Ass. dirigenti Penitenziaria: riordino migliora sistema carceri

red/cro

Roma, 3 dic. (askanews) - "E' attualmente al vaglio delle Commissioni Parlamentari il Decreto Legislativo sul riordino delle carriere delle Forze di Polizia, testo che prevede, nell'alveo del mantenimento della sostanziale equi ordinazione delle Forze armate e delle Forze di Polizia, una serie di correttivi normativi miranti ad allineare delle disarmonie venutesi a delineare negli anni. Purtroppo il malcontento di una manciata di direttori di carcere, probabilmente indispettiti per non aver beneficiato dal riordino... (e come potevano beneficiarne se i direttori non appartengono alle forze di polizia!!) ha trovato terreno fertile in strumentalizzazioni ideologiche e ha contribuito a far proliferare una distorta lettura del testo in esame al Parlamento, diffondendo timori ingiustificati di militarizzazione e derive securitarie". A dichiararlo è Daniela Caputo, Segretario Nazionale del Sindacato dei Dirigenti del Corpo di Polizia Penitenziaria.
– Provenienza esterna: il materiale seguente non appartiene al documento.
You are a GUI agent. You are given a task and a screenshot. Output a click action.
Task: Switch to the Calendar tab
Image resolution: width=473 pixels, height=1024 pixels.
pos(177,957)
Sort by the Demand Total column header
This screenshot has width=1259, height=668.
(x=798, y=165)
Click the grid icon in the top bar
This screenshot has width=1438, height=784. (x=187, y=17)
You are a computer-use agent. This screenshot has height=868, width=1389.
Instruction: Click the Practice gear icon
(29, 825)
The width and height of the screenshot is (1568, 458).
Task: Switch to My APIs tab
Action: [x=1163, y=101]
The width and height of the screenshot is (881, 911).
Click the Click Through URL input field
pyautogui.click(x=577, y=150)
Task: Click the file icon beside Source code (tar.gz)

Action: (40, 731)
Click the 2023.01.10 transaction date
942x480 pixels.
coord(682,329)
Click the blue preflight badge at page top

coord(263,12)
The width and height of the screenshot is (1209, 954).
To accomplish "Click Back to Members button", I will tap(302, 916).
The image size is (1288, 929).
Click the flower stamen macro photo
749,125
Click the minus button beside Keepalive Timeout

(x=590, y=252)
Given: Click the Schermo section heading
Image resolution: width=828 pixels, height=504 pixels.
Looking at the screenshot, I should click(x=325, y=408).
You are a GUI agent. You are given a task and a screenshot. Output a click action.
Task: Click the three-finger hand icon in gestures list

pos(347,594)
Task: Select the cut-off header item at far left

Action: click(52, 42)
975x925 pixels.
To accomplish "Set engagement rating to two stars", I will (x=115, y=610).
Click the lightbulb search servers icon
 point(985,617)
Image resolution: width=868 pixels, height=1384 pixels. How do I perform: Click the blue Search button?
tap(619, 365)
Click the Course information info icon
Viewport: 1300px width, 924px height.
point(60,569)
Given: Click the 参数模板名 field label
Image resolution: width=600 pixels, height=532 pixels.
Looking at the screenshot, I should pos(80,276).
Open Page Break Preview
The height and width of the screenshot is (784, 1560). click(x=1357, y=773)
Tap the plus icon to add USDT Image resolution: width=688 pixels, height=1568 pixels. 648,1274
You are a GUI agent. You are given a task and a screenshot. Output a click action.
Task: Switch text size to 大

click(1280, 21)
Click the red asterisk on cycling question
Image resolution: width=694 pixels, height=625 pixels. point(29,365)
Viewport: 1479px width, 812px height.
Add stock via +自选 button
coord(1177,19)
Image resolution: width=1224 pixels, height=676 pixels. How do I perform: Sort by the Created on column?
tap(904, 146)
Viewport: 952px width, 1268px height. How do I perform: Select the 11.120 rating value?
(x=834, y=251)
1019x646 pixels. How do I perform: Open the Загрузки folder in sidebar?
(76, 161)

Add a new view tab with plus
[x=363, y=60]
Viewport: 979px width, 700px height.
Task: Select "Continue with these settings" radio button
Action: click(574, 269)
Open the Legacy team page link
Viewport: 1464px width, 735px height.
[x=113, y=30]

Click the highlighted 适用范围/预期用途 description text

"Riteniamo doveroso tranquillizzare i cittadini. Il progetto di riordino di cui si parla - aggiunge - non tocca alcuna norma dell'ordinamento penitenziario e il direttore resta il vertice terzo e super partes del carcere. La norma riconfigura, giustamente, la dipendenza 'gerarchica' del comandante della Polizia penitenziaria dal direttore in dipendenza 'funzionale', in analogia a quanto avviene nelle altre Forze di Polizia (dove due pari livello non possono avere una rapporto di subordinazione gerarchica), lasciando intatta la funzione del direttore di garante dell'equilibrio tra sicurezza e rieducazione. In particolare - prosegue Caputo - nessuna modifica subiscono istituti importantissimi e delicati quali l'autorizzazione all'uso della forza in carcere (art. 41 O.P.). Purtroppo si sta volutamente creando disinformazione su aspetti delicati che rimangono assolutamente inalterati. È stato detto erroneamente che il comandante di reparto potrà decidere se usare le armi in istituto: invece l'uso delle armi rimane nei poteri autorizzativi del direttore del carcere".

"Così come è stato detto erroneamente che il comandante del reparto potrà sanzionare l'agente per uso immotivato della violenza. Anche su questo aspetto resta intatta la norma attuale, perché l'uso della violenza è una condotta grave che non spetta nè al direttore nè al Comandante sanzionare, ma è di competenza di organi collegiali, ovvero il consiglio regionale e centrale di disciplina. Resta intatta, infine, la dipendenza gerarchica della Polizia penitenziaria dai provveditori regionali e dai vertici del Dipartimento dell'amministrazione penitenziaria e del Dipartimento della giustizia minorile, così come, ovviamente, dall'Autorità politica del Ministero della Giustizia".

"E' ora di smetterla di fare politica sulla pelle di onesti servitori dello Stato che ogni giorno rischiano aggressioni in carcere. Respingiamo con forza la disinformazione e le strumentalizzazioni di questi giorni perché oltre a ingenerare una distorta visione del carcere, mortificano le legittime aspettative di crescita del Corpo di Polizia Penitenziaria e impediscono di cogliere quella che è, invece, un'importante occasione per migliorare l'intero sistema penitenziario", conclude Caputo.